Beautiful Humi and +1 for taking care of the delivery guy. Sweet.


----------



## SgtStriker (Mar 7, 2007)

That is sweet. I have to get one of those bad boys. Enjoy.:tu :tu


----------



## avo_addict (Nov 29, 2006)

Congrats on the Aristocrat, John. Very sweet cab humi.


----------



## ScottishSmoker (Feb 11, 2007)

Mark THS said:


> The manager says to him "Looks like a great humidor, whats it called?" and papajohn says "The aristocrat!"


Haha... I get it! And that is one hot humidour!!!


----------



## Kiss079 (Mar 25, 2007)

Congrats, looks like lots of room for some goodies.


----------



## icehog3 (Feb 20, 2005)

Congrats, she is a beaut! :tu


----------



## Fistville (Mar 26, 2007)

I'm so jealous, enjoy it man.


----------



## Mark THS (Feb 5, 2007)

ScottishSmoker said:


> Haha... I get it! And that is one hot humidour!!!


Finally! Someone got it :r


----------



## Tour De Cigar (Feb 26, 2007)

man im thinking hard about these.. is this one temp/rh controlled.. those are the ones im interested in... thx for the pics... :tu


----------



## Marlboro Cigars-cl (Feb 19, 2007)

The only thing better at looking at that would be looking at it filled.
:tu:tu


----------

——

GIVEN TASK A
Return the lines of the listing below, without changes, from the line holding "The image size is (1364, 451)." through the line holding "Action: point(687,167)", both included.

——

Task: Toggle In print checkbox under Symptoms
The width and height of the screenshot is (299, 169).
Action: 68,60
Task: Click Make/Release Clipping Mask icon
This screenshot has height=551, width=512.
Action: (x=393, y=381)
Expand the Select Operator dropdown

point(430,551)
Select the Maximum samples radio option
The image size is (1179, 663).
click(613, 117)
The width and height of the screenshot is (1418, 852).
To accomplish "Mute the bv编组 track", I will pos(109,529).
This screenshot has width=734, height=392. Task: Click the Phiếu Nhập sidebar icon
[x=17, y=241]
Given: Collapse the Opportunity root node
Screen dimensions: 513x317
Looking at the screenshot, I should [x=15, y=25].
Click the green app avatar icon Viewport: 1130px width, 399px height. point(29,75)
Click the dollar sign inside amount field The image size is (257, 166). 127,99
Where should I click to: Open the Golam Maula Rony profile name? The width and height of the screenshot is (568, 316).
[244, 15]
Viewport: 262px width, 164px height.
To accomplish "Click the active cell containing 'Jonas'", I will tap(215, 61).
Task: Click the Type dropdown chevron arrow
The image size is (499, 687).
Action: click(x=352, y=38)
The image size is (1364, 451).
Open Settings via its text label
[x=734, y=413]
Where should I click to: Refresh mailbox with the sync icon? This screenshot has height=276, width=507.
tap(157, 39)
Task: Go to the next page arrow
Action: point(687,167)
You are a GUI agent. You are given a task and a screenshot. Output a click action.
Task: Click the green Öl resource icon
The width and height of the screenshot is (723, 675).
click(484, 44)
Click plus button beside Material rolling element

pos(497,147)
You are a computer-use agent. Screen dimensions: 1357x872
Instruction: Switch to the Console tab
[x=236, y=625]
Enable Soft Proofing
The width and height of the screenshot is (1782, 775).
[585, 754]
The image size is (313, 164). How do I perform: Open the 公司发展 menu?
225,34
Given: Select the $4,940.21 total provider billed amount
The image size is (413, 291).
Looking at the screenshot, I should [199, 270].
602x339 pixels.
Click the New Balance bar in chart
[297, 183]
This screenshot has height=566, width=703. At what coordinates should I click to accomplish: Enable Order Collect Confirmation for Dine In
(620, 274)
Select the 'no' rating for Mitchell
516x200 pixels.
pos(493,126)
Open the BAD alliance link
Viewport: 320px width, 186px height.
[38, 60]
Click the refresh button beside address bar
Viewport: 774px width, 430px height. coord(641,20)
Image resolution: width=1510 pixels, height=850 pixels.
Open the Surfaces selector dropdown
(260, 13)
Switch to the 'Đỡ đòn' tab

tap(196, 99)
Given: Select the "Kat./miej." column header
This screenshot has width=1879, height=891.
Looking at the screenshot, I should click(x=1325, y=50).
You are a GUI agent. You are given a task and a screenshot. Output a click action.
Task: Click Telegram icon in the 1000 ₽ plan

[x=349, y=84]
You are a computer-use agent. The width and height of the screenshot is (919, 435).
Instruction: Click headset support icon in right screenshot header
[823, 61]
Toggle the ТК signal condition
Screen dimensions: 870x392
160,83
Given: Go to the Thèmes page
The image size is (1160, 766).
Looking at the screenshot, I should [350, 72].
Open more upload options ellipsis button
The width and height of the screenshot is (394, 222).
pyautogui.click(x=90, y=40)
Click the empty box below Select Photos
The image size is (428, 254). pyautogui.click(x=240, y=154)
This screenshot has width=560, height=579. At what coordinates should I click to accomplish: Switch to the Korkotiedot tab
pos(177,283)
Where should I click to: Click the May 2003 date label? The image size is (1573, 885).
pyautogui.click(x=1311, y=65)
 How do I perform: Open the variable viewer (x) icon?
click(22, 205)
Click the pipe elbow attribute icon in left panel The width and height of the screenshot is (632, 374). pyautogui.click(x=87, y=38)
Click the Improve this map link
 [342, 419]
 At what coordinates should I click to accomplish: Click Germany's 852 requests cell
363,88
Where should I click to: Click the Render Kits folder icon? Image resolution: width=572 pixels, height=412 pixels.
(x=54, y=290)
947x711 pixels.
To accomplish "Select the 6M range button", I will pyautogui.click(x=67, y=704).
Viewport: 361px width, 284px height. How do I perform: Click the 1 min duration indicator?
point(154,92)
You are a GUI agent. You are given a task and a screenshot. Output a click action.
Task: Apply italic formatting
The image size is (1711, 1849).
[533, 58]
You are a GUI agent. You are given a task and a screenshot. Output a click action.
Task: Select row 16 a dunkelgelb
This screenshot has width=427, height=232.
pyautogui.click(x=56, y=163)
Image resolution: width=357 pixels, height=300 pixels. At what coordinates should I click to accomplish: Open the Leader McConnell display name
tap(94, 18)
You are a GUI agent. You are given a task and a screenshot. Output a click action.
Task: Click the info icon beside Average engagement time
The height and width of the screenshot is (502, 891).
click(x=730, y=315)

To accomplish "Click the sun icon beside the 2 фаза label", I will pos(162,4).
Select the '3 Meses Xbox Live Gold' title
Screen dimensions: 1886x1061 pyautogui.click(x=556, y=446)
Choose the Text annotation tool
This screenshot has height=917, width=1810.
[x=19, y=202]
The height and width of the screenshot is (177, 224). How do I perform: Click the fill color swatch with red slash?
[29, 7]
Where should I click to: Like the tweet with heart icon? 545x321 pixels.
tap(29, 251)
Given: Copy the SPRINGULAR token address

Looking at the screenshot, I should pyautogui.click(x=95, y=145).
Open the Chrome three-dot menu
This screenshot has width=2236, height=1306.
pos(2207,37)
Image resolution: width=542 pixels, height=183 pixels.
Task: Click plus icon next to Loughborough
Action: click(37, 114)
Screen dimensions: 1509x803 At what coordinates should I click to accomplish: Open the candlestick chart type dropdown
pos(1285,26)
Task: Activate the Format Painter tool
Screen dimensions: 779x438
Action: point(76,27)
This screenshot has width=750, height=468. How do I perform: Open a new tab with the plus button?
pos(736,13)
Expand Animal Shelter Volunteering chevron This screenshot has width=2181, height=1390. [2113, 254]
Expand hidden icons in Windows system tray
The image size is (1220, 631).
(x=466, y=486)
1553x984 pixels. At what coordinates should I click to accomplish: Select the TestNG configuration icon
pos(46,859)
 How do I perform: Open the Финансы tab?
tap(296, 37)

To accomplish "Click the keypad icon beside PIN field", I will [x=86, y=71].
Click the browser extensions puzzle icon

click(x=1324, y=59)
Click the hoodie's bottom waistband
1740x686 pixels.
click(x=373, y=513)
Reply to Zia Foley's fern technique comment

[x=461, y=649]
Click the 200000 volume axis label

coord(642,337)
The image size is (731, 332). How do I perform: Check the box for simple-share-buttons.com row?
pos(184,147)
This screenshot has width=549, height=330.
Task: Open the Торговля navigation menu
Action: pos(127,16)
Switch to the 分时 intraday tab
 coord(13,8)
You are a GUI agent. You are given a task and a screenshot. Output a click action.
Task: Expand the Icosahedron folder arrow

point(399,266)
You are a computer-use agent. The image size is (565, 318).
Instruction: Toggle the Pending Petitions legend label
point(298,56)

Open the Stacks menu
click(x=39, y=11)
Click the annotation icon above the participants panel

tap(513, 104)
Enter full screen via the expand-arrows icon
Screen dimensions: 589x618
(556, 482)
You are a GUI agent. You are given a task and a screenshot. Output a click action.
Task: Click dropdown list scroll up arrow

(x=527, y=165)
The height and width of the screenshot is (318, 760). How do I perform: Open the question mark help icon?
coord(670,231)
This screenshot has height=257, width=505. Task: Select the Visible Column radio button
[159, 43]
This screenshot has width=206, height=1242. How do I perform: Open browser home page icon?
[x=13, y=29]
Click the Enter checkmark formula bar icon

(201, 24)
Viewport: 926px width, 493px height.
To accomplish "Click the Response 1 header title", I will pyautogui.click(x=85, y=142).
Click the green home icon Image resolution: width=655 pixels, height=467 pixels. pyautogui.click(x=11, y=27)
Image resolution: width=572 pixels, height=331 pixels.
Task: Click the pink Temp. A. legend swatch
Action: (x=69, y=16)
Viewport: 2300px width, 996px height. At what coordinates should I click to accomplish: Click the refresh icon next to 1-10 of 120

——

GIVEN TASK B
Retype the part of the humidor thread between "man im thinking" and "at it filled.", inclusive, without changing anything.

COMPLETE RESPONSE A
The image size is (1364, 451).
Open Settings via its text label
[x=734, y=413]
Where should I click to: Refresh mailbox with the sync icon? This screenshot has height=276, width=507.
tap(157, 39)
Task: Go to the next page arrow
Action: point(687,167)

COMPLETE RESPONSE B
man im thinking hard about these.. is this one temp/rh controlled.. those are the ones im interested in... thx for the pics... :tu


----------



## Marlboro Cigars-cl (Feb 19, 2007)

The only thing better at looking at that would be looking at it filled.